We then investigated the molecular mechanisms responsible for Nodal induced expression of Snail. Firstly, we blocked the protein translation in T24 cells via treated cells with cyclohexane (CHX). Western blot analysis showed that si-Nodal can significantly decrease the half-life of Snail in T24 cells (Figure 4A). Further, si-Nodal can decrease the mRNA expression of Snail in both T24 and 5637 cells (Figure 4 B). While over expression of Nodal can increase the mRNA of Snail in J82 cells (Figure 4 C). However, si-Nodal had no effect on the mRNA distribution of Snail in cellular fractions such as cytoplasm and nucleus in T24 cells (Figure 4 D). Promoter luciferase assay showed that si-Nodal can significantly decrease the promoter activity of Snail in both T24 and 5637 cells (Figure 4 E). These results indicated that Nodal can regulate the transcription and protein stability of Snail in bladder cells.

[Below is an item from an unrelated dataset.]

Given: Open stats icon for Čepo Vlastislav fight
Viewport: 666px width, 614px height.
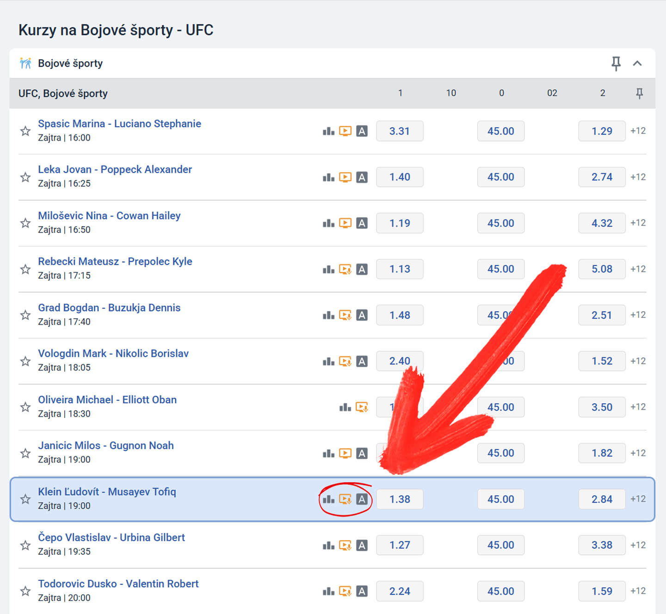Looking at the screenshot, I should pos(328,546).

Previous studies indicated that YY1[21], HIF-1α [22], and Gli1[23] can regulate the transcription of Snail. In T24 cells, si-Nodal can decrease the expression of YY1, while had no influence on the expression of HIF-1α or Gli1 (Figure 5 A). Consistently, si-Nodal also decreased the expression of YY1 in 5637 cells (Figure 5 B). However, in T24 cells transfected with pcDNA/YY1 (Figure 5 C), the si-Nodal suppressed transcription (Figure 5 D) and protein expression (Figure 5 E) of Snail was markedly attenuated. Further, si-Nodal can decrease the mRNA expession of YY1 in both T24 and 5637 cells (Figure 5 F). Our results suggested that YY1 is involved in Nodal induced transcription of Snail in bladder cancer cells.
Snail mediates Nodal induced EMT of bladder cancer cells. (A) T24 and 5637 cells were transfected with si-NC or si-Nodal-1/-2 for 24 h, the expression of EMT-TF was measured by western blot analysis; (B) J82 cells were transfected with vector control or pCMV/Nodal for 24 h, the expression of Snail was checked by western blot analysis; (C) T24 cells were transfected with si-NC, si-Nodal, vector control, or pcDNA/Snail for 24 h, the expression of E-Cadherin and Snail was checked by western blot analysis; T24 cells were treated as (C) for 24 h, the migration (D) and invasion (E) of cells were measured by wound healing assay and transwell analysis, respectively. Data are presented as means ± SD of three independent experiments. ** p<0.01 compared with control.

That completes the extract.